Cassandra Emitter

Cassandra emitter allows you to store data in a Cassandra table.

Cassandra Emitter Configuration

To add a Cassandra emitter into your pipeline, drag the emitter to the canvas and connect it to a Data Source or processor.

👉

If the data source in pipeline has a streaming component, then the emitter will show four additional properties: Checkpoint Storage Location, Checkpoint Connections, Checkpoint Directory, and Time-Based checkpoint.

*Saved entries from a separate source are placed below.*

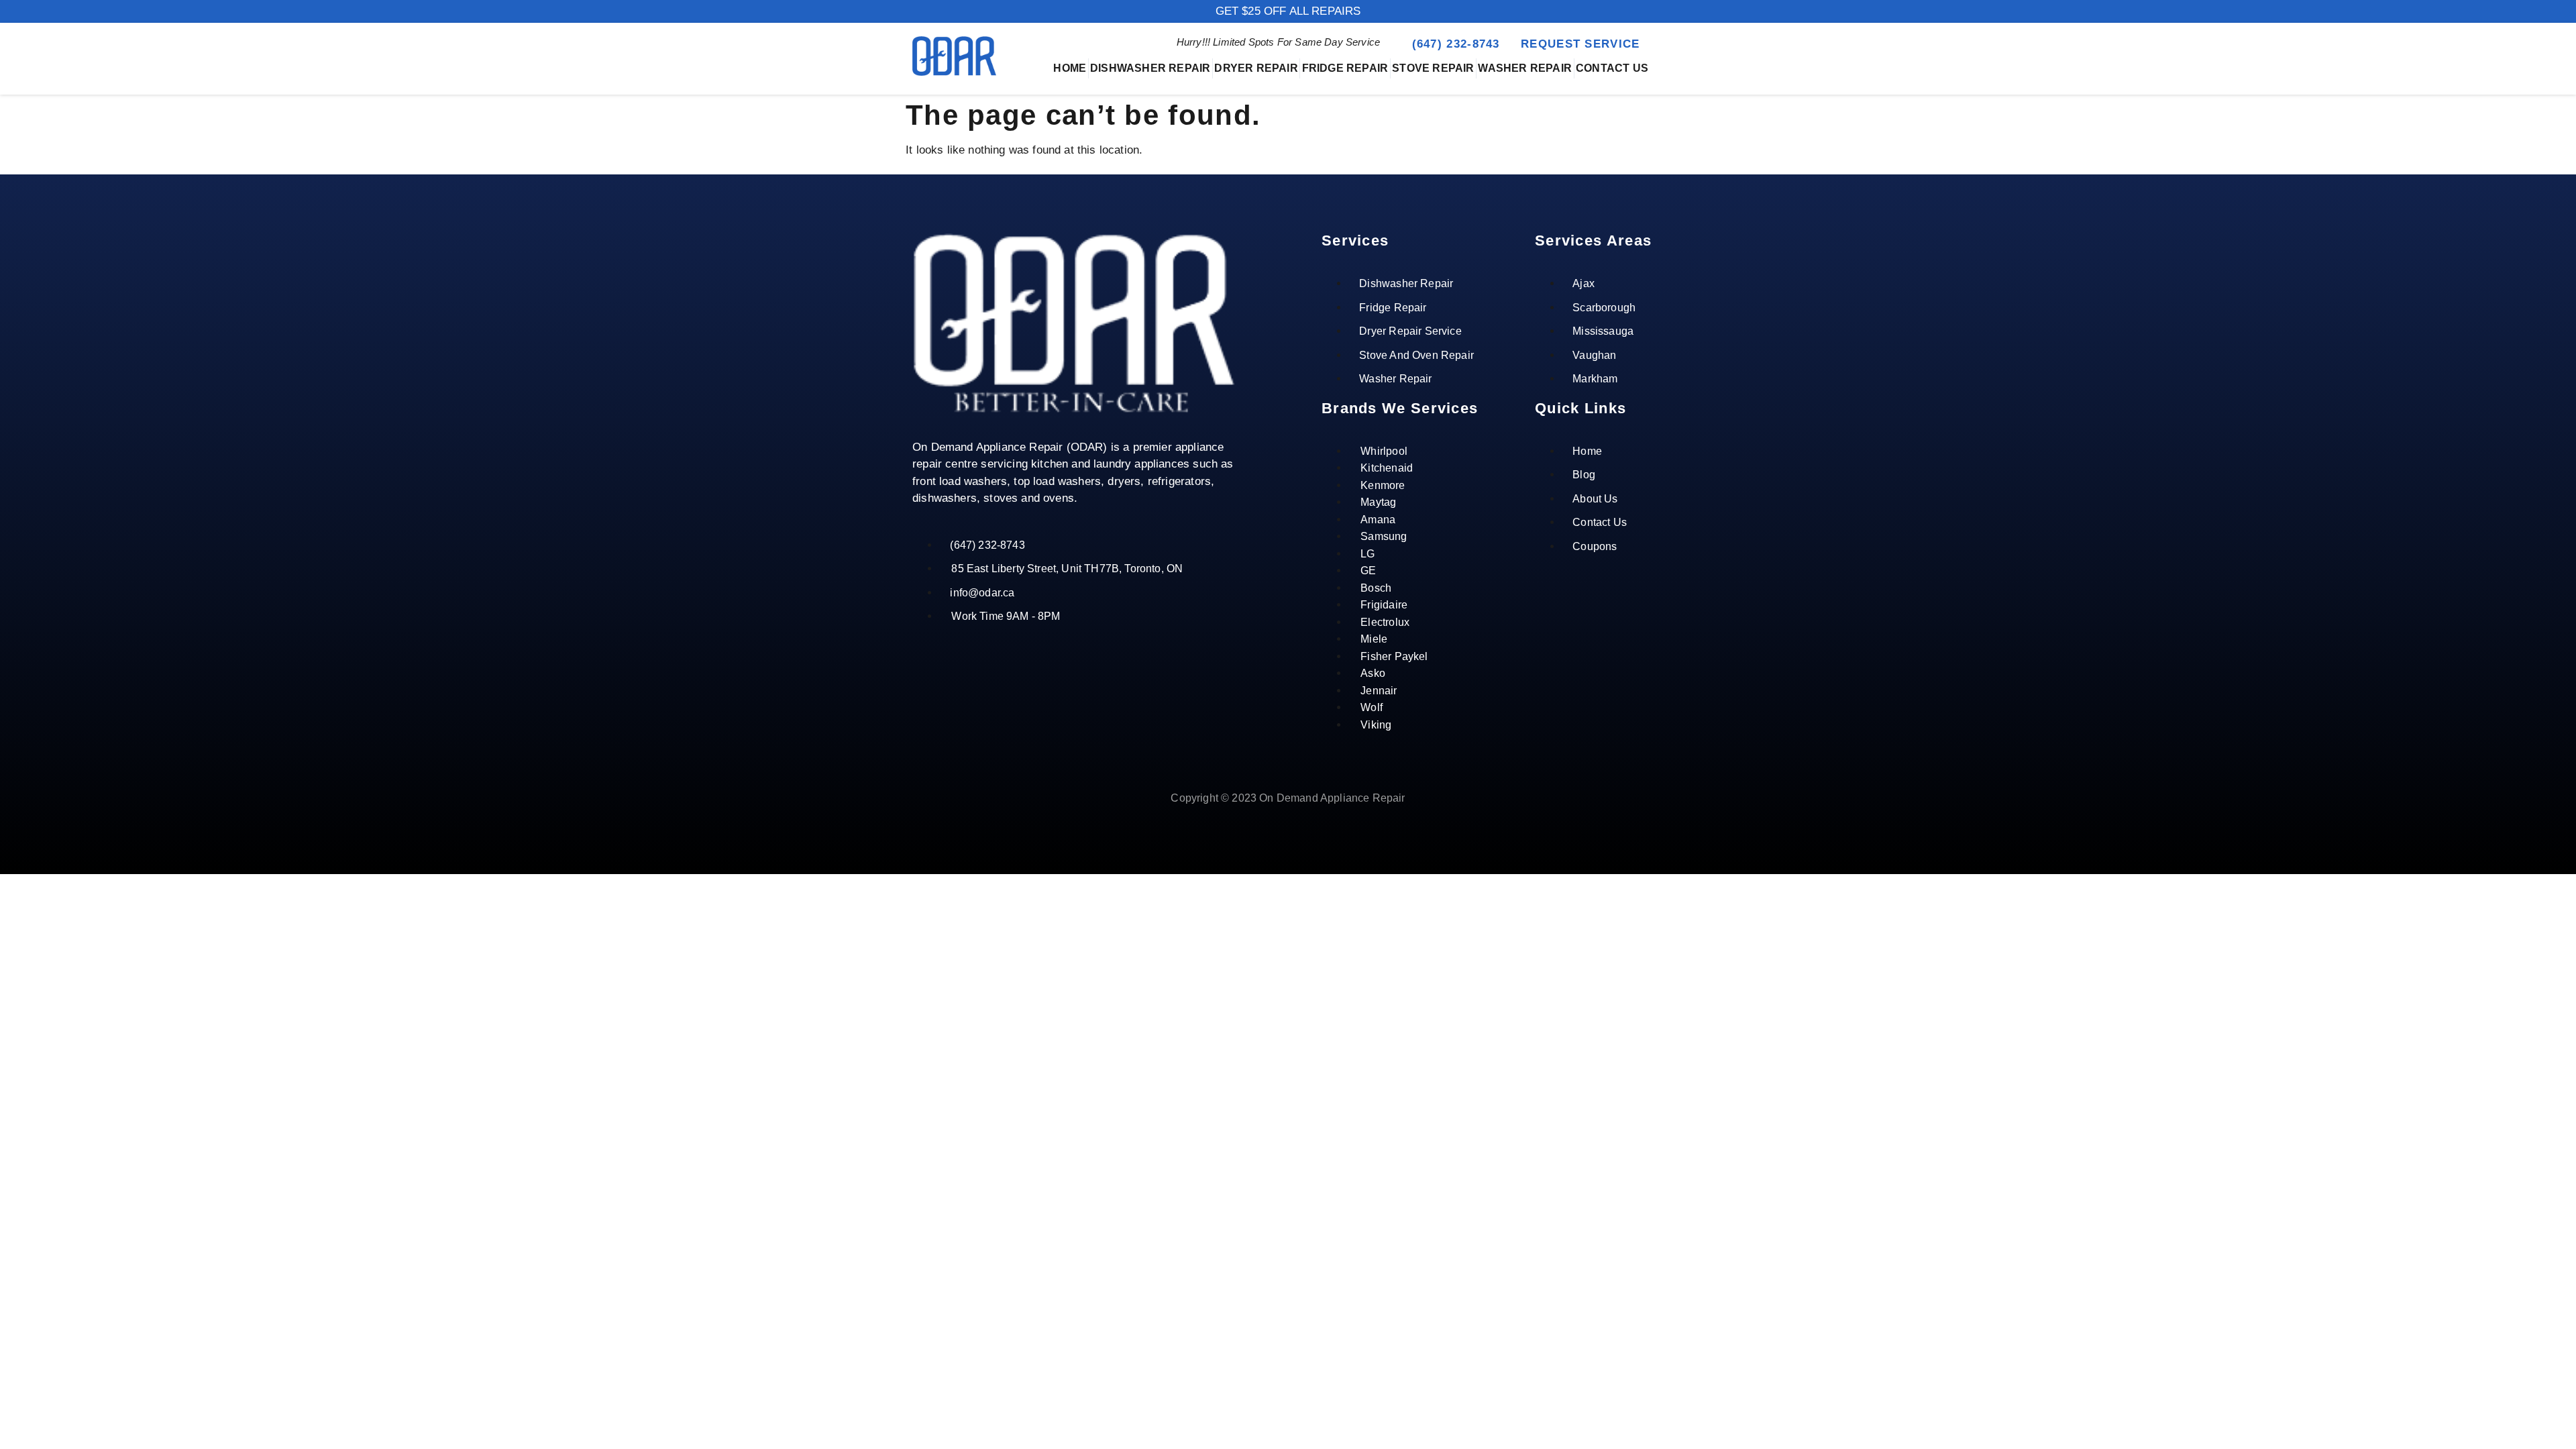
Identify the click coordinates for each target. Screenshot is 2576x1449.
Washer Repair (1525, 68)
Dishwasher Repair (1150, 68)
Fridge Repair (1345, 68)
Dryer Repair (1255, 68)
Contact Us (1612, 68)
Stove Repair (1433, 68)
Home (1069, 68)
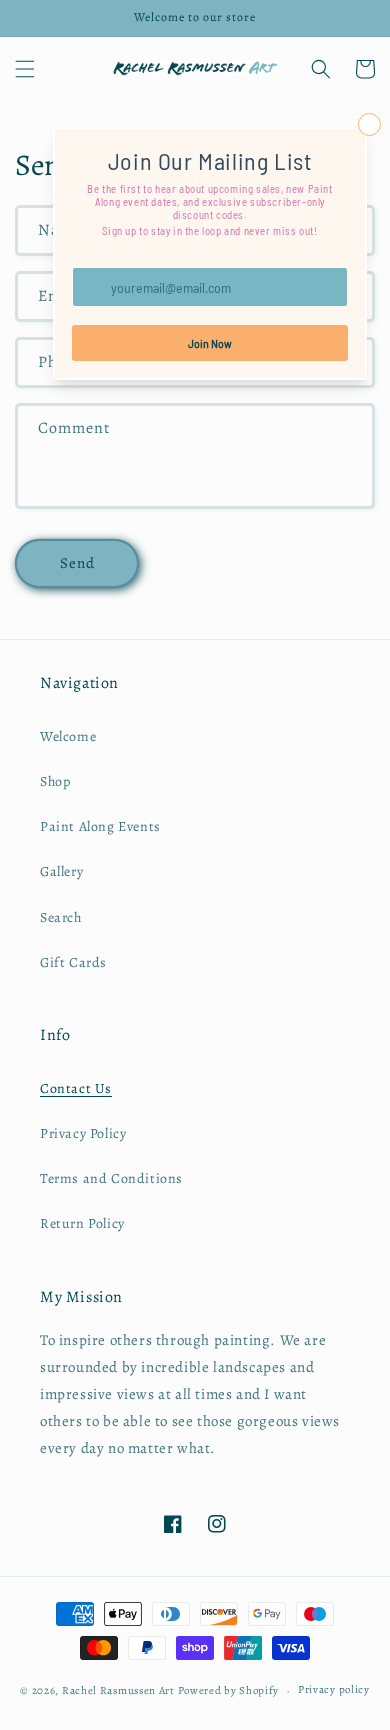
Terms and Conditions (111, 1178)
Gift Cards (73, 962)
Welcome (68, 736)
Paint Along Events (100, 826)
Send (77, 563)
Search (61, 917)
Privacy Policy (83, 1133)
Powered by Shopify (229, 1690)
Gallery (61, 871)
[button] (25, 69)
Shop (55, 781)
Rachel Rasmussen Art (118, 1690)
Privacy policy (334, 1689)
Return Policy (82, 1223)
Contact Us (76, 1088)
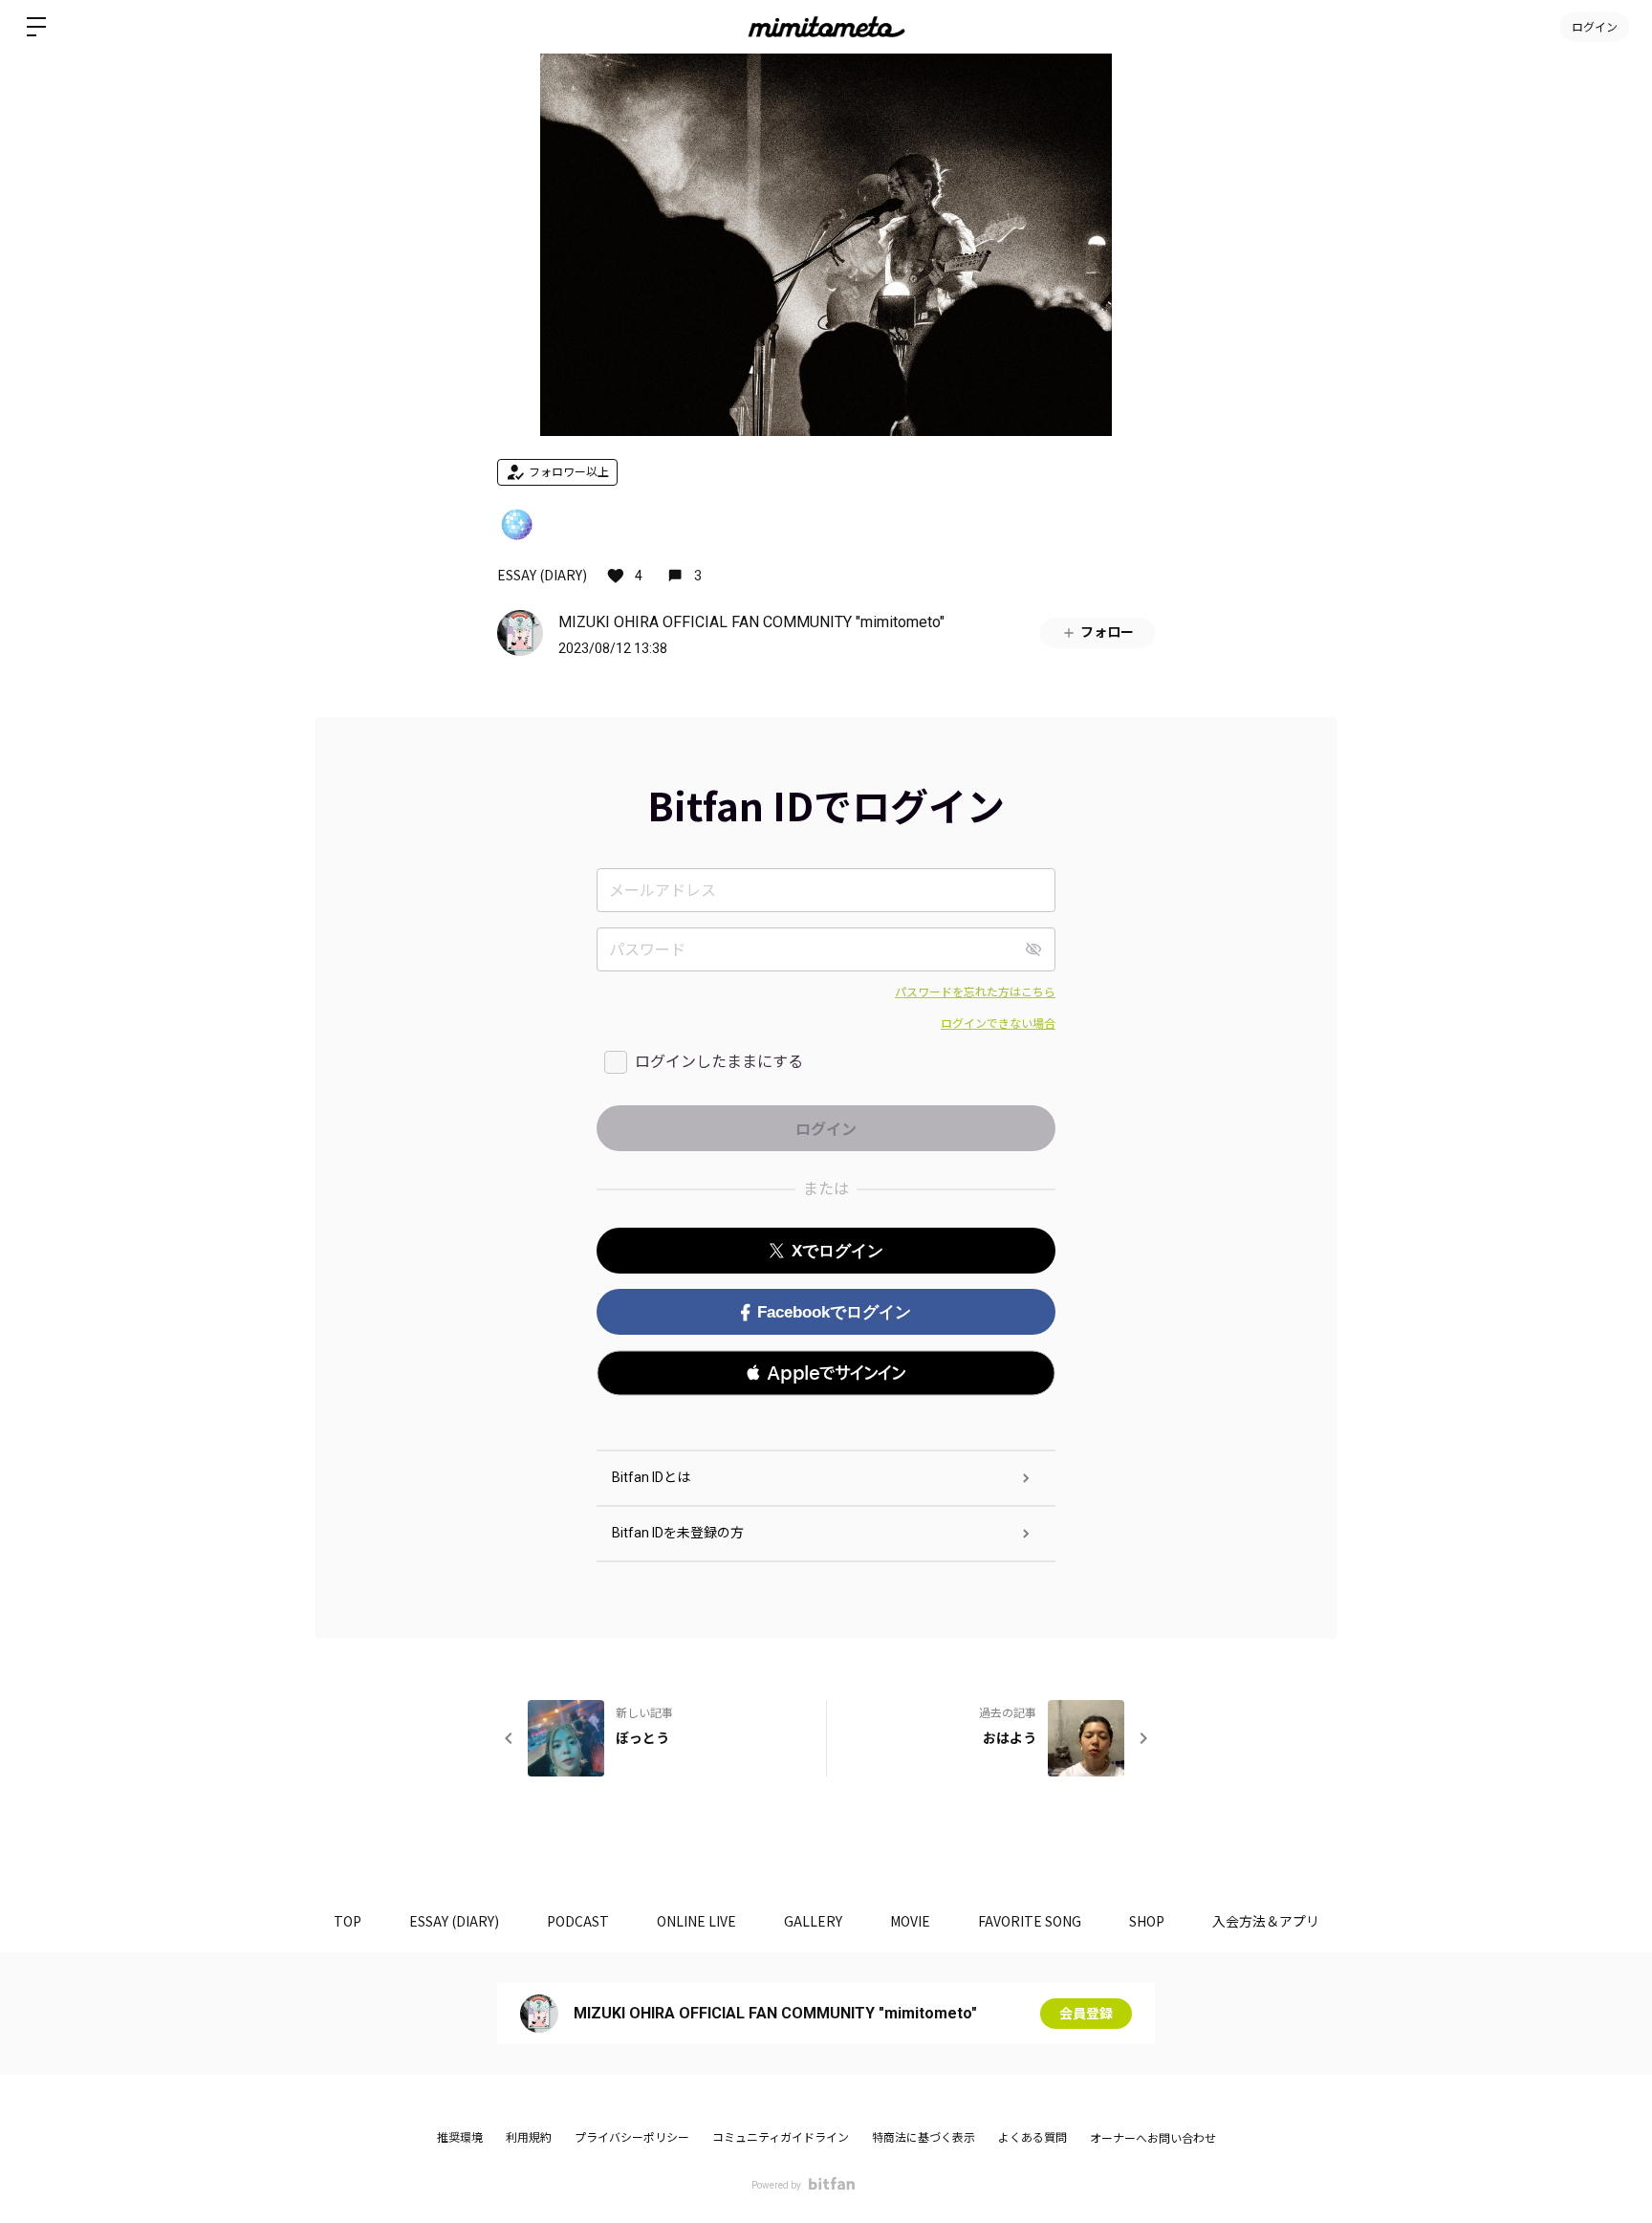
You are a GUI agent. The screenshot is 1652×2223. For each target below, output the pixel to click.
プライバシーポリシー (632, 2138)
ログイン (1595, 26)
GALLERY (813, 1920)
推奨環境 (460, 2138)
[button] (826, 1373)
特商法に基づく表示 (923, 2138)
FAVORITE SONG (1029, 1920)
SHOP (1146, 1920)
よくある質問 (1032, 2138)
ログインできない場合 (998, 1024)
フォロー (1107, 632)
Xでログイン (837, 1251)
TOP (347, 1920)
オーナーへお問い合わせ (1153, 2139)
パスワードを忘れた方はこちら (975, 992)
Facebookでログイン (834, 1312)
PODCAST (578, 1920)
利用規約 (529, 2138)
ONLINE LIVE (696, 1920)
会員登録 (1086, 2013)
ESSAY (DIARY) (542, 574)
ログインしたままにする (719, 1062)
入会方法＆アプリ (1265, 1920)
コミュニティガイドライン (780, 2138)
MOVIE (910, 1920)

The configuration settings are as follows:

Field	Description
Connection Name	All Cassandra connections will be listed here. Select a connection for connecting to Advance Kafka.
KeySpace	Cassandra keyspace name. If keyspace name does not exist in Cassandra, then it will create new keyspace.
Output Fields	Output messages fields.
Key Columns	A single/compound primary key consists of the partition key and one or more additional columns that determines clustering.
Table Name Expression	Cassandra table name. If the table name does not exist on the keyspace then it will create a new table. 👉 The user can create tables dynamically based on field name provided in table name expression.
Consistency Level	Consistency level refers to how up-to-date and synchronized a row of Cassandra data is on all its replicas. Consistency levels are as follows: ONE: Only a single replica must respond. TWO: Two replicas must respond. THREE: Three replicas must respond. QUORUM: A majority (n/2 + 1) of the replicas must respond. ALL: All of the replicas must respond. LOCAL_QUORUM: A majority of the replicas in the local data center (whichever data center the coordinator is in) must respond. EACH_QUORUM: A majority of the replicas in each data center must respond. LOCAL_ONE: Only a single replica must respond. In a multi-data center cluster, this also guarantees that read requests are not sent to replicas in a remote data center.
Replication Strategy	A replication strategy specifies the implementation class for determining the nodes where replicas are placed. Possible strategies are SimpleStrategy and NetworkTopologyStrategy.
Replication Factor	Replication factor used to make additional copies of data.
Enable TTL	Select the checkbox to enable TTL (Time to Live) for records to persist for that time duration.
TTL Value	It will appear only when Enable TTL checkbox is selected. Provide TTL value in seconds.
Checkpoint Storage Location	Select the checkpointing storage location. Available options are HDFS, S3, and EFS.
Checkpoint Connections	Select the connection. Connections are listed corresponding to the selected storage location.
Checkpoint Directory	It is the path where Spark Application stores the checkpointing data. For HDFS and EFS, enter the relative path like /user/hadoop/, checkpointingDir system will add suitable prefix by itself. For S3, enter an absolute path like: S3://BucketName/checkpointingDir
Time-Based Check Point	Select checkbox to enable timebased checkpoint on each pipeline run i.e. in each pipeline run above provided checkpoint location will be appended with current time in millis.
Batch Size	Number of records to be picked for inserting into Cassandra.
Output Mode	Output mode to be used while writing the data to Streaming emitter. Select the output mode from the given three options: Append: Output Mode in which only the new rows in the streaming data will be written to the sink Complete Mode: Output Mode in which all the rows in the streaming data will be written to the sink every time there are some updates Update Mode: Output Mode in which only the rows that were updated in the streaming data will be written to the sink every time there are some updates.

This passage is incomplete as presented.